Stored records
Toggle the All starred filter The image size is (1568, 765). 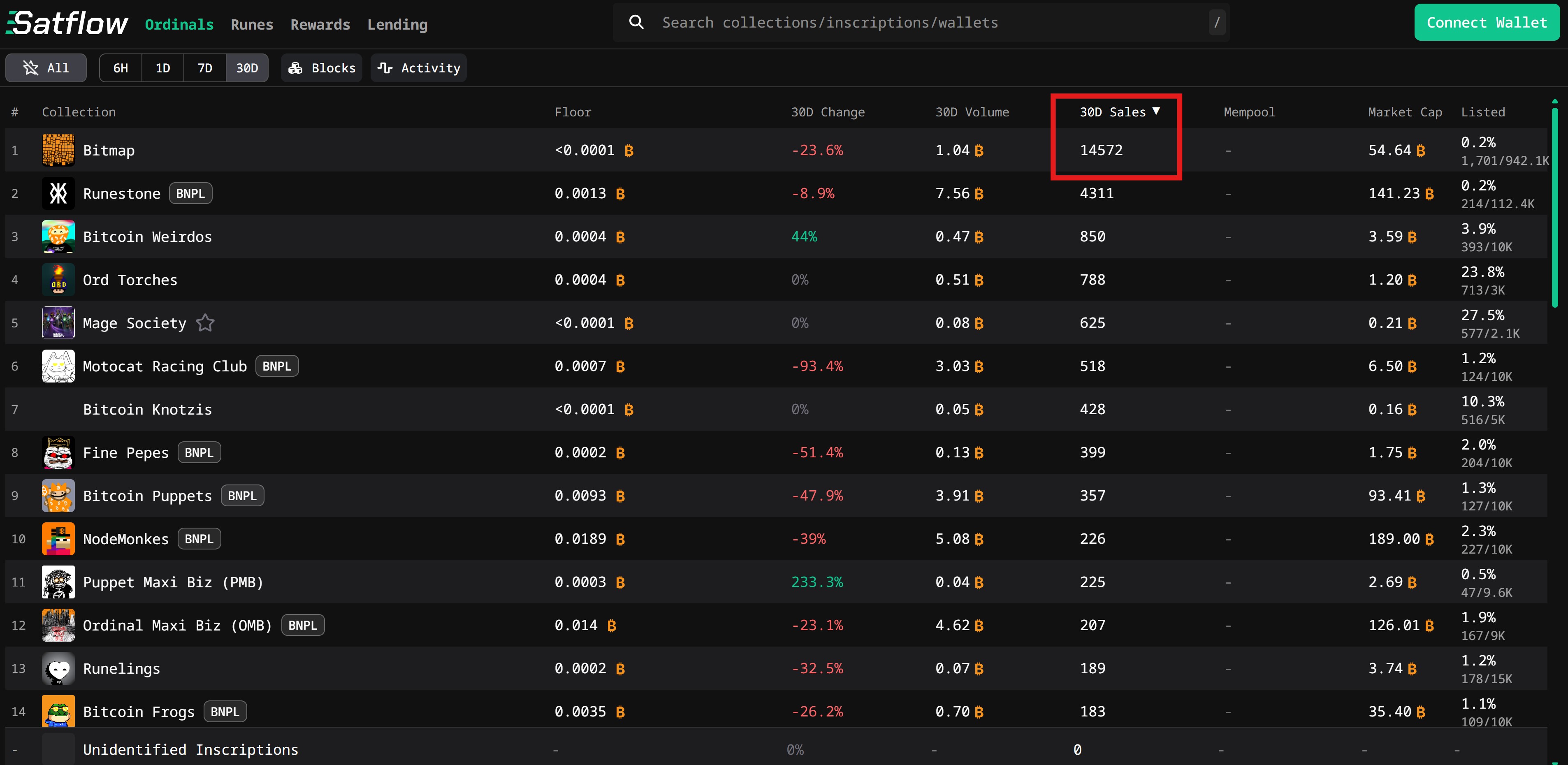[x=46, y=68]
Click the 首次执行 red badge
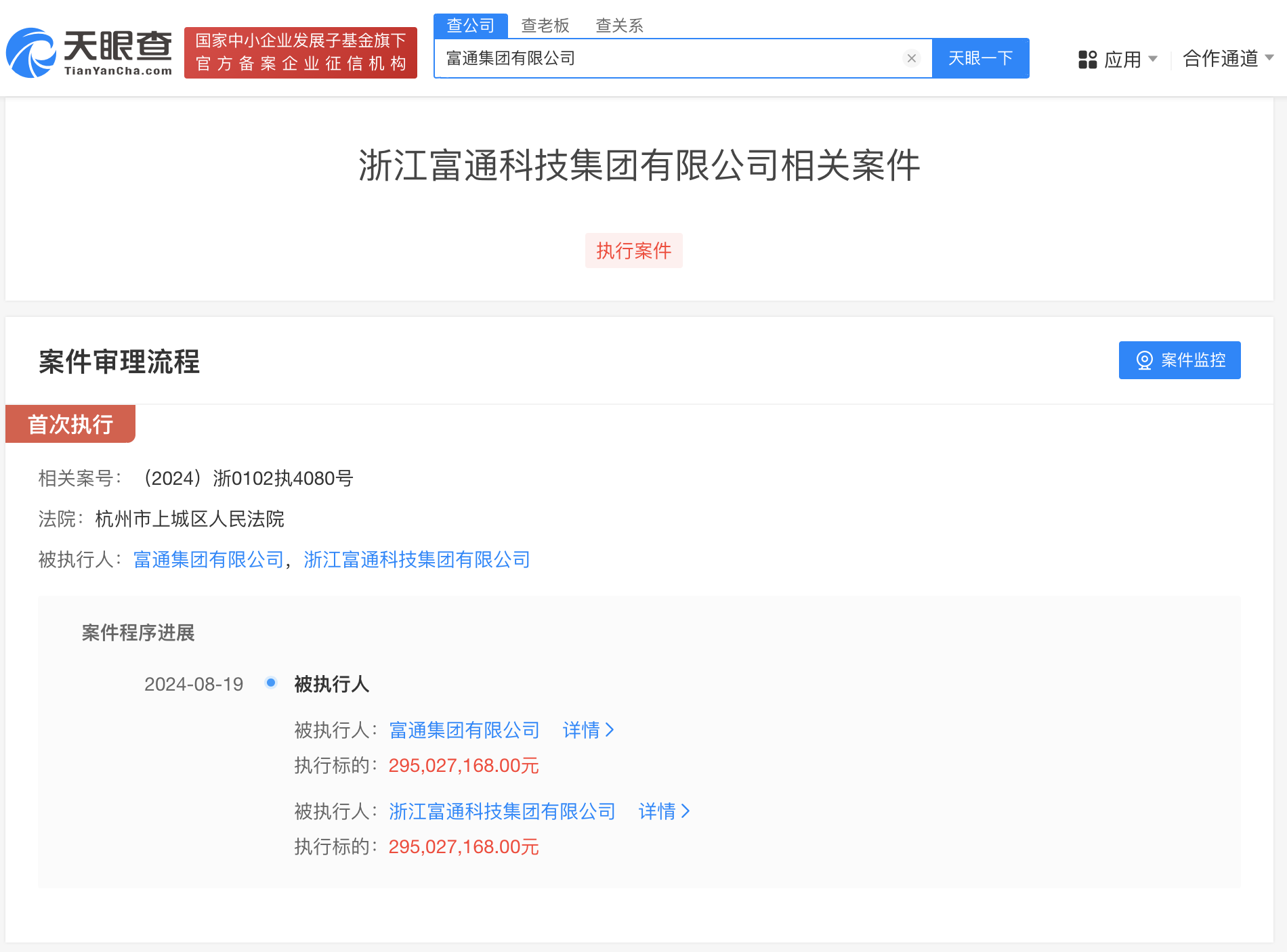Image resolution: width=1287 pixels, height=952 pixels. pyautogui.click(x=70, y=424)
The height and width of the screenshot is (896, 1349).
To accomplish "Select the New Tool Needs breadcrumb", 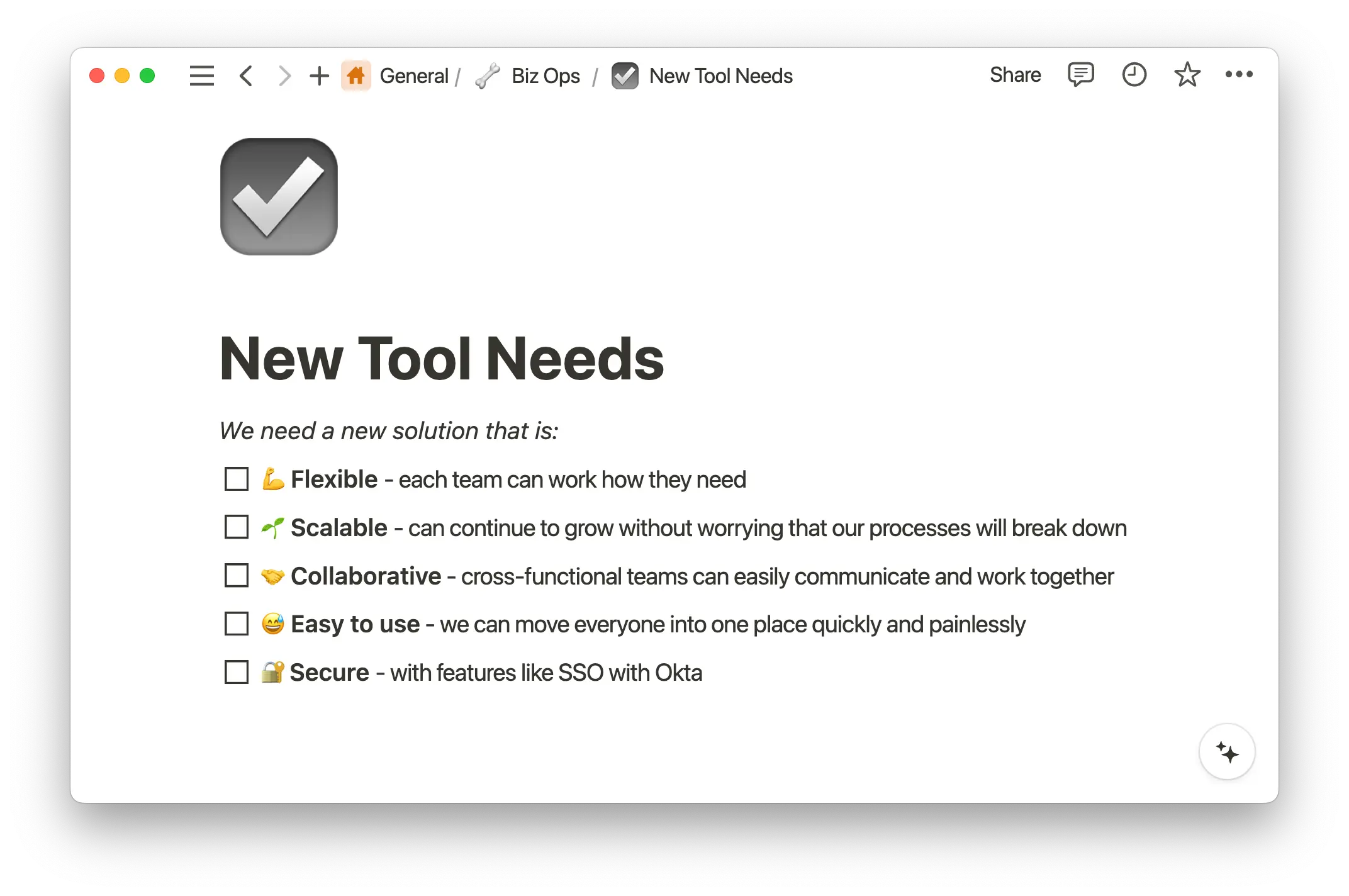I will click(x=720, y=76).
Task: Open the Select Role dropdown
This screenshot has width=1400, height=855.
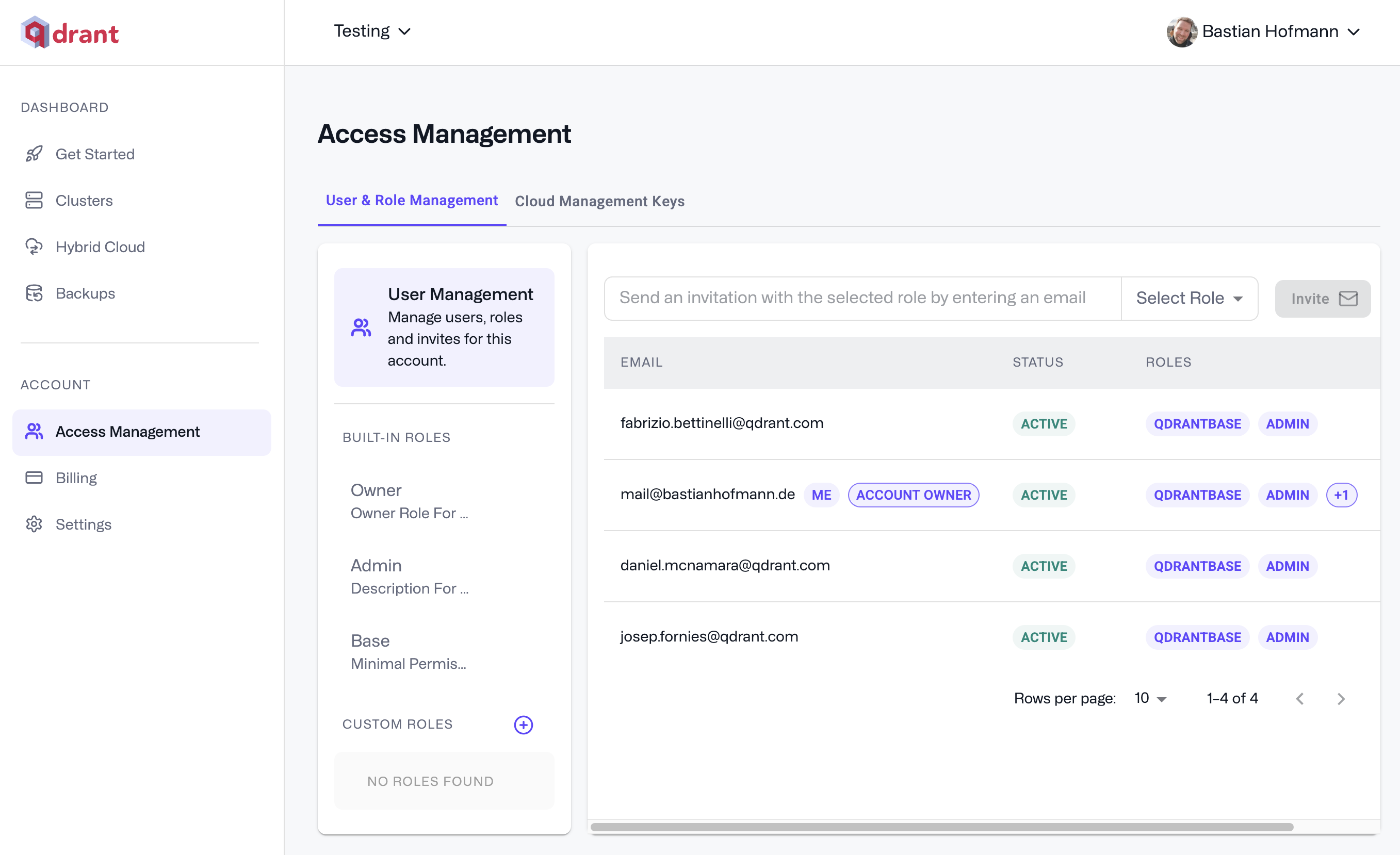Action: (x=1189, y=298)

WORK REQUEST: Each line from the one containing "Task: Open the Select Role dropdown" to the final line of the data must be printed exactly, both included, with nothing else and no pictures.

SOLUTION:
Task: Open the Select Role dropdown
This screenshot has width=1400, height=855.
Action: (x=1189, y=298)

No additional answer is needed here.